Meski demikian, hasil laboratorium justru memperlihatkan kualitas outlet IPAL yang sangat baik. Parameter Biological Oxygen Demand (BOD) disebut turun dari 983 mg/L menjadi 6 mg/L, Chemical Oxygen Demand (COD) turun dari 3.708 mg/L menjadi 4 mg/L, dan Total Suspended Solid (TSS) turun dari 687 mg/L menjadi 11 mg/L.
KMP menilai kondisi tersebut tidak lazim secara teknis.
Menurut Zaenal, dalam praktik pengolahan limbah industri, peningkatan debit limbah dan tingginya beban pencemar umumnya membuat proses pengolahan menjadi lebih berat sehingga kualitas hasil akhir sulit tetap stabil pada level sangat rendah.
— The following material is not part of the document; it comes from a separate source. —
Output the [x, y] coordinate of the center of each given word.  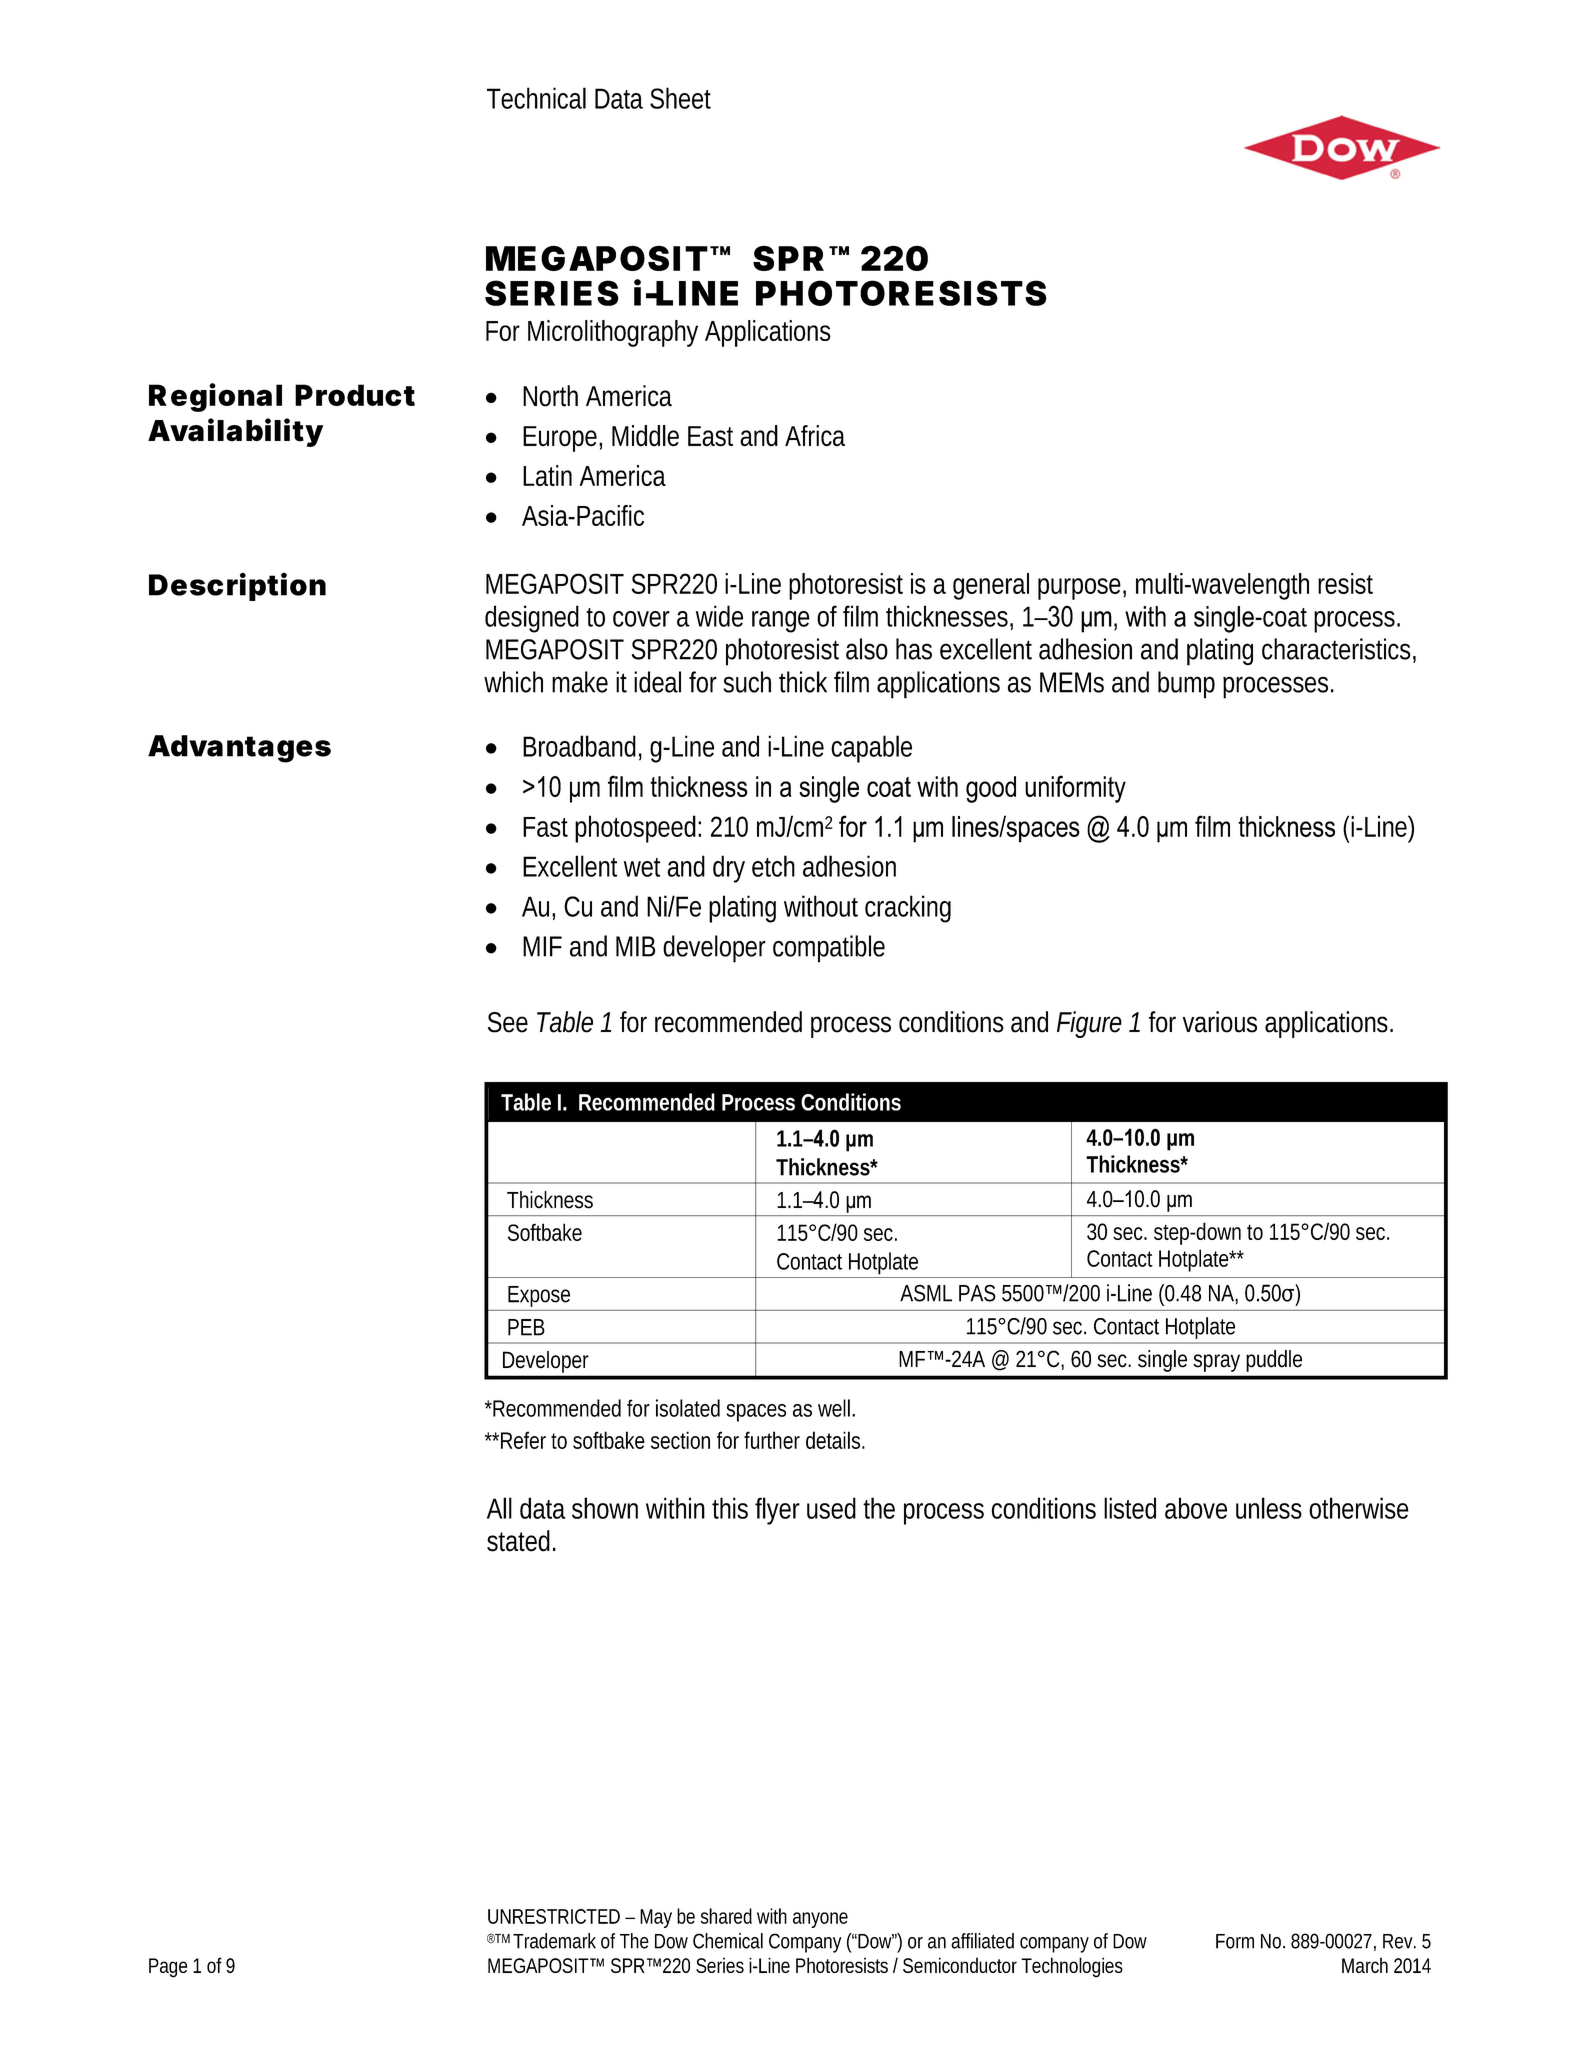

“Secara engineering, kondisi seperti ini dinilai fantastik dan tidak lazim,” ujarnya.
Atas dasar itu, KMP menduga terdapat kemungkinan pelanggaran pidana lingkungan hidup, manipulasi data operasional IPAL, rekayasa hasil pengujian laboratorium, hingga dugaan pemalsuan dokumen sebagaimana diatur dalam Pasal 263 dan Pasal 266 KUHP.
KMP juga meminta aparat melakukan audit investigatif terhadap operasional IPAL, memeriksa teknologi pengolahan yang digunakan, menyita logbook operasional dan data flowmeter, serta memeriksa pihak yang bertanggung jawab di perusahaan.
Selain itu, KMP menduga terdapat kemungkinan praktik bypass pembuangan limbah, pengenceran sebelum sampling, hingga rekayasa administrasi lingkungan hidup.
Menurut KMP, persoalan tersebut harus dibuka secara transparan karena berkaitan dengan perlindungan lingkungan hidup, keselamatan masyarakat, dan integritas pengawasan industri.
Hingga berita ini diterbitkan, pihak PT San Fu Indonesia belum memberikan keterangan resmi terkait tudingan yang disampaikan KMP.